The government this morning unveiled an exposure draft of its much-anticipated legislative response to the increased use of encrypted communications services.
The bill “will allow law enforcement and interception agencies to access specific communications without compromising the security of a network,” said law enforcement and cyber security minister Angus Taylor.
The measures in the bill “expressly prevent the weakening of encryption or the introduction of so-called backdoors,” the minister said.
Since the government in July last year first committed to legislation to tackle law enforcement agency access to encrypted communications services, it has repeatedly claimed that any new law would not compel a communications provider to create ‘backdoors’.
The draft bill, unveiled this morning, outlines three types of assistance that may be sought by law enforcement and intelligence agencies. The first is essentially a request for voluntary cooperation on a range of technical measures (which could, for example, include handing over certain types of information or be as simple as an explanation of how a particular service works or the format of certain data).

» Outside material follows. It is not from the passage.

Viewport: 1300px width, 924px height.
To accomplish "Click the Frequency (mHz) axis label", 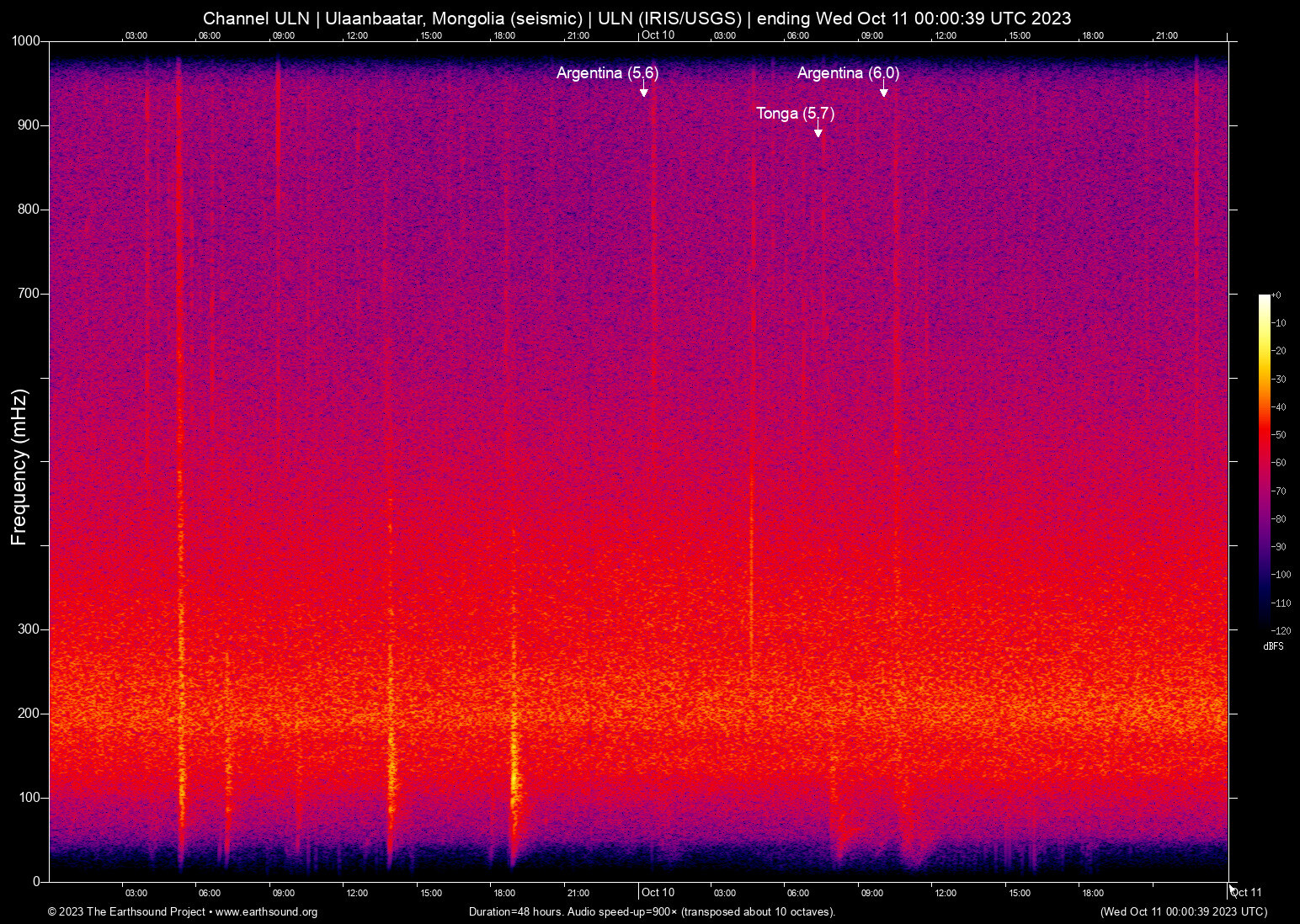I will [x=19, y=467].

A second level — “technical assistance notices” — would compel the subject of a notice to assist an agency using already existing capabilities; for example, if a service provider had access to the relevant encryption key, then they could be forced to use it to decrypt a user’s data.
The third level of assistance — “technical capability notices” — would force a company to build a whole new technical capability or capabilities to assist agencies. The power is subject to sign-off by the attorney-general.
The list of types of assistance that an agency can seek with either a technical assistance or a capability notice is extensive. A non-exhaustive list includes removing “one or more forms of electronic protection” i.e. encryption — “that are or were applied by, or on behalf of, the provider”; installing, maintaining or testing software or hardware; facilitating access to a facility, customer equipment, a device, a service or software; assisting with the “testing, modification, development or maintenance of a technology or capability”; and “substituting, or facilitating the substitution of, a service” (i.e. some form of spoofing).
An explanatory document accompanying the government’s draft bill stats that technical assistance notices and technical capability notices cannot require a service provider “to implement or build a systemic weakness, or a systemic vulnerability, into a form of electronic protection”, which includes “forms of encryption or passcode authentication, such as rate limits on a device”.
The document adds: “providers cannot be asked to implement or build so-called ‘backdoors’ into their products or services” [emphasis in original].
That prohibition presumably means that ASIO can’t request that WhatsApp build some master key system that allows it to just snoop on anyone’s conversations.
The relevant section of the act — 317ZG — is reasonably short. A technical assistance or capability notice must not have the effect of “requiring a designated communications provider to implement or build a systemic weakness, or a systemic vulnerability, into a form of electronic protection” or preventing them from fixing a systemic weakness or vulnerability.
In an attempt to assuage concerns, the draft bill goes on to explicitly state that the prohibition covers any requirement to “implement or build a new decryption capability in relation to a form of electronic protection” or to actions that would “render systemic methods of authentication or encryption less effective”.
The explanatory document says that “the term systemic refers to actions that impact a broader range of devices and service utilised by third-parties with no connection to an investigation and for whom law enforcement have no underlying lawful authority by which to access their personal data.”
“The prohibition clearly limits the ability of a notice to compel a provider to re-design services that feature end-to-end encryption,” the document states.
“If a proposed re-design had the effect of removing the default protection that all users of end-to-end encrypted services benefit from and, consequently, made their communications less secure, it would be categorised as requiring a provider to build a systemic weakness or vulnerability into a form of electronic protection.”
This is at the heart of the government’s claim that the legislation will not introduce backdoors. The draft bill appears to prohibit measures that would, for example, force a service provider to remove end-to-end encryption across the entirety of a service or to operate some kind of key escrow system for law enforcement agencies.
However, the explanatory documents notes, a notice “may still require a provider to enable access to a particular service, particular device or particular item of software, which would not systemically weaken these products across the market”.
“For example, if an agency were undertaking an investigation into an act of terrorism and a provider was capable of removing encryption from the device of a terrorism suspect without weakening other devices in the market then the provider could be compelled under a technical assistance notice to provide help to the agency by removing the electronic protection,” the document states.
“The mere fact that a capability to selectively assist agencies with access to a target device exists will not necessarily mean that a systemic weakness has been built. The nature and scope of any weaknesses and vulnerabilities will turn on the circumstances in question and the degree to which malicious actors are able to exploit the changes required.”
“Likewise,” it adds, “a notice may require a provider to facilitate access to information prior to or after an encryption method is employed, as this does not weaken the encryption itself”.
Essentially the “systemic” backdoor prohibition does not prevent the introduction of backdoor-type features targeting a particular device or user (or particular devices or users).
The big question is how this would unfold in the real world, and the potential unintended consequences for users that aren’t the subject of a legitimate investigation — particularly when there will be no transparency about precisely what is happening to the services that many of us rely on.
It is one thing to formally ban actions that would weaken the security of a service, but securely introducing mechanisms to target a particular device or group of devices is a non-trivial task.